Patterson will go down in Eagles lore for having the longest fumble recovery in team history. On the afternoon of September 24, 2006, Patterson picked up a fumble on the Eagles' own 2-yard line and ran 98 yards for a touchdown against the San Francisco 49ers.

On November 2, 2006, Patterson signed a 7-year contract extension through the 2016 season. It was worth up to $37 million with incentives, $9 million of which was guaranteed. He was only 24 games into his rookie contract when rewarded with the extension. Patterson would remark that he was encouraged by the performance of coach Andy Reid and the goodwill he had built among others in the organization.
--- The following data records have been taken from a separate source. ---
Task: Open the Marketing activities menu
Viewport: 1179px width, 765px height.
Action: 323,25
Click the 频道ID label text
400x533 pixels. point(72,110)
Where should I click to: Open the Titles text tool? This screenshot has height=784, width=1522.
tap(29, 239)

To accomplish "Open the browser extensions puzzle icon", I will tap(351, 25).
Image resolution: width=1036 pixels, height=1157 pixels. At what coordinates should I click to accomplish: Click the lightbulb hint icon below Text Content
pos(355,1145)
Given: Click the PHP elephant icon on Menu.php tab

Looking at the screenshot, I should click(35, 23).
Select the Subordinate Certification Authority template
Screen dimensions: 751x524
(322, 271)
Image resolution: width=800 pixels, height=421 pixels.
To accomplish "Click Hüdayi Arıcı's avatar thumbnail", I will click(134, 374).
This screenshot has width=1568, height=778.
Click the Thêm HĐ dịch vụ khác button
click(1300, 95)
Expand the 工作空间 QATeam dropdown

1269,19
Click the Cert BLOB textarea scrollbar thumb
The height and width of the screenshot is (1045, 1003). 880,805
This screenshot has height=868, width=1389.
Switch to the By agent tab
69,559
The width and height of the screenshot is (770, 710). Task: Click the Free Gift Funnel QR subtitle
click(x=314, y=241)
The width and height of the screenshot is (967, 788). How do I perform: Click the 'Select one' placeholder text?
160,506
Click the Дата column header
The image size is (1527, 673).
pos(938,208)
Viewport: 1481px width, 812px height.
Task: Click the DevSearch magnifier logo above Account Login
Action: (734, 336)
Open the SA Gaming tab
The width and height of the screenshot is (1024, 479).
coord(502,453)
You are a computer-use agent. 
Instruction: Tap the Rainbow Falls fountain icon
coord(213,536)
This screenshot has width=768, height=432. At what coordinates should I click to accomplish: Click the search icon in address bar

During training camp before the 2011 season he collapsed and suffered a seizure. Patterson was diagnosed with cerebral arteriovenous malformation. He still started in the first 15 games of the season, missing the final game due to influenza. He underwent brain surgery on January 26, 2012, but he was not medically cleared to participate in training camp in 2012. He was placed on the active/non-football illness list on July 22, 2012. Patterson was released on February 25, 2013.

===New York Giants===
Patterson signed with the New York Giants on April 3, 2013. On Monday, March 31, 2014, the New York Giants re-signed Patterson.

===NFL statistics===

| Year | Team | GP | COMB | TOTAL | AST | SACK | FF | FR | FR YDS | INT | IR YDS | AVG IR | LNG | TD | PD |
|---|---|---|---|---|---|---|---|---|---|---|---|---|---|---|---|
| 2005 | PHI | 16 | 44 | 38 | 6 | 3.5 | 1 | 0 | 0 | 0 | 0 | 0 | 0 | 0 | 0 |
| 2006 | PHI | 16 | 52 | 38 | 14 | 1.5 | 0 | 3 | 98 | 1 | 0 | 0 | 0 | 0 | 2 |
| 2007 | PHI | 16 | 67 | 50 | 17 | 4.0 | 1 | 1 | 0 | 0 | 0 | 0 | 0 | 0 | 1 |
| 2008 | PHI | 16 | 42 | 28 | 14 | 0.5 | 1 | 1 | 0 | 1 | 21 | 21 | 21 | 0 | 1 |
| 2009 | PHI | 16 | 55 | 42 | 13 | 1.5 | 0 | 0 | 0 | 0 | 0 | 0 | 0 | 0 | 0 |
| 2010 | PHI | 15 | 37 | 30 | 7 | 2.0 | 0 | 1 | 0 | 0 | 0 | 0 | 0 | 0 | 0 |
| 2011 | PHI | 15 | 35 | 26 | 9 | 2.5 | 1 | 2 | 0 | 0 | 0 | 0 | 0 | 0 | 0 |
| 2012 | PHI | 5 | 6 | 3 | 3 | 1.0 | 0 | 0 | 0 | 0 | 0 | 0 | 0 | 0 | 0 |
| 2013 | NYG | 16 | 23 | 18 | 5 | 0.0 | 0 | 0 | 0 | 0 | 0 | 0 | 0 | 0 | 0 |
| 2014 | NYG | 16 | 27 | 15 | 12 | 0.0 | 0 | 0 | 0 | 0 | 0 | 0 | 0 | 0 | 0 |
| Career |  | 147 | 388 | 288 | 100 | 16.5 | 4 | 8 | 0 | 1 | 21 | 21 | 21 | 0 | 4 |

==Personal life==
At USC, Patterson met his eventual fiancée, Bianca, who was a resident adviser for his student housing. One of his college roommates, Jonathan Abrams, is now a journalist for The New York Times.